Document excerpt
— BEGIN —

No-one ever said that integrated graphics solutions had to be good. Nonetheless there is always the desire for something better, something higher performance, and something suitable for end-users. At the beginning of the era of integrated graphics, the focus was on simply providing something basic for 2D work - applications on an operating system and no real graphics rendering to mention. That solution is simple enough, however the demand on integrated graphics has grown over time, especially as the demands we put on our devices have also grown.

A modern system, especially a commercial system or one designed for work, has to do it all. Anyone not working in graphics might depend on a integrated solution to navigate complex arty web interfaces for the tool they use, or rely upon the acceleration features now baked into those platforms. Also perhaps, from time to time, some mild gaming use as well, if not outright using the compute features of the graphics for transcoding or AI. These demands are most heavily focused on mobile platforms, and as a result mobile platforms from Intel tend to get the best integrated graphics solutions, especially in thin-and-light designs where a discrete graphics solution is too power hungry. Intel's mobile Tiger Lake-U series offers a sizeable 96 execution units of the latest generation graphics architecture, compared to the desktop processors we are testing today, that only have 32.

So what use is a desktop processor with integrated graphics?

AMD and Intel both have product lines with integrated graphics. From Intel, its integrated graphics is in almost everything that Intel sells for consumers. AMD used to be that way in the mid-2010s, until it launched Ryzen, and now we have separate CPU-only and CPU+Graphics options. This is where the company philosophy differs.

AMD's desktop processors with integrated graphics are primarily intended to be a whole system replacement, with users relying on the integrated graphics for all their graphics needs. As a result AMD puts a lot more processing hardware into its integrated graphics solutions for the desktop, and it results in a good gaming experience for entry level gaming.

Intel's route on the otherhand is a bit more basic. The desktop integrated graphics here has two main directions: first, as the basic graphics needed for an office system, or second, more of a fall-back option for when the discrete card doesn't work or fails in more premium desktop systems. The power isn't there for hardcore grunt like gaming of any serious note, but it is certainly enough to cover the basics.

Despite this, with the new Xe-LP graphics solution, Intel has some aces up its sleeve. First is AV1 decoding, which allows users to watch AV1 content without putting stress on the CPU. Second is video encoding accelerationt through QuickSync, which has actually been a part of Intel's graphics for a number of years. Third is a relatively new feature: Intel's 'additional processor' mentality. Normally when a system has a discrete graphics card, the integrated graphics is disabled. But now, with its latest mobile devices for example, when Intel pairs its mobile processor with integrated graphics with a second graphics solution at about the same performance, with the right software Intel allows both graphics to work asynchrouusly on two different problems. The limit to this in the past has been dictating which graphics is the video out rather than simply a compute accelerator, but Intel believes it has worked it out. However, this is relatively little use for gaming, the topic of today.

— END —

Listed entries
— BEGIN —

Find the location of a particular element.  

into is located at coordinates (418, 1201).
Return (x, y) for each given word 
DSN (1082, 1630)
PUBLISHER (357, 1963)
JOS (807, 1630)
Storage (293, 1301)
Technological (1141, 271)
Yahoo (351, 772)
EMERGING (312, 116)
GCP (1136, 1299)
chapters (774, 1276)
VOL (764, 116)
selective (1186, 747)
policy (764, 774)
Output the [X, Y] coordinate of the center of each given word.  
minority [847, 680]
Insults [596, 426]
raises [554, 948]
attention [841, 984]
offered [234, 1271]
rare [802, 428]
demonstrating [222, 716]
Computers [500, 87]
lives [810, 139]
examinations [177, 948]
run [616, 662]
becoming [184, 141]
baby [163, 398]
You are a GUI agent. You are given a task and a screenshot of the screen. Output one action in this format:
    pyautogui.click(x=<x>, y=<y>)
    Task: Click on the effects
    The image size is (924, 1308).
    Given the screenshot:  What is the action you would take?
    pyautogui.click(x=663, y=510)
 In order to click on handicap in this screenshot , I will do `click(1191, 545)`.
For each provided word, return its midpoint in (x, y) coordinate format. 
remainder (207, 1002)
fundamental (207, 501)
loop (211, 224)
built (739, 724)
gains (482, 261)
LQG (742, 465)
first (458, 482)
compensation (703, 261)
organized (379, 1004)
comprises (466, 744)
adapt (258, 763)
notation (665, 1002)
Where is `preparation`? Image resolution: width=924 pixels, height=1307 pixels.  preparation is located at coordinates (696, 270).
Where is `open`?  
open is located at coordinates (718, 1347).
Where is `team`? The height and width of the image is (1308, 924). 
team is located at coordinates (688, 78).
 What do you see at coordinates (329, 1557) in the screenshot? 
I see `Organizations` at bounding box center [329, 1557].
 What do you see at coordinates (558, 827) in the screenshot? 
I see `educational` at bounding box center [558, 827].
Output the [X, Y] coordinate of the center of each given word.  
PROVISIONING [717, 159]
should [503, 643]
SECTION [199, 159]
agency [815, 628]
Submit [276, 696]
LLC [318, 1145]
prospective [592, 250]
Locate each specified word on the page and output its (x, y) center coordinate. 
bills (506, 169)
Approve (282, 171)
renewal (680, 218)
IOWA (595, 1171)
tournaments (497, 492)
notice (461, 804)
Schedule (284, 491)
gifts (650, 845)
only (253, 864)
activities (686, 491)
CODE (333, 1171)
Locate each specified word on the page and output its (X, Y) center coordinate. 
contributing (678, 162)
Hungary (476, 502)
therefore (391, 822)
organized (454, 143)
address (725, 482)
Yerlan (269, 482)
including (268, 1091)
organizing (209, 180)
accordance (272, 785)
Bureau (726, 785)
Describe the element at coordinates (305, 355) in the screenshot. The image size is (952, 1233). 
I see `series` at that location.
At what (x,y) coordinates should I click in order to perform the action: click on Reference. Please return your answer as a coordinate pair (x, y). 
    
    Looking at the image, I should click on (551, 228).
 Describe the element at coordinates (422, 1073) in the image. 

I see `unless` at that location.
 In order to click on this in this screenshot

— END —

Required tasks
a) According to the integrated graphics passage, how many execution units does Intel's mobile Tiger Lake-U series offer?
b) List the features that the integrated graphics passage names as Intel's "aces up its sleeve" with the Xe-LP graphics solution.
c) State whether each statement agrees with the integrated graphics passage, and quote the words that decide it: (i) AMD's desktop processors with integrated graphics are primarily meant to replace a whole system. (ii) The desktop processors under test have 96 execution units. (iii) QuickSync is a new addition to Intel's graphics.
The listing bears no relation to the integrated graphics passage.

Answers in order
a) 96 execution units.

b)
- AV1 decoding
- Video encoding acceleration through QuickSync
- Intel's 'additional processor' mentality

c)
(i) Yes: "AMD's desktop processors with integrated graphics are primarily intended to be a whole system replacement"
(ii) No: "compared to the desktop processors we are testing today, that only have 32"
(iii) No: "which has actually been a part of Intel's graphics for a number of years"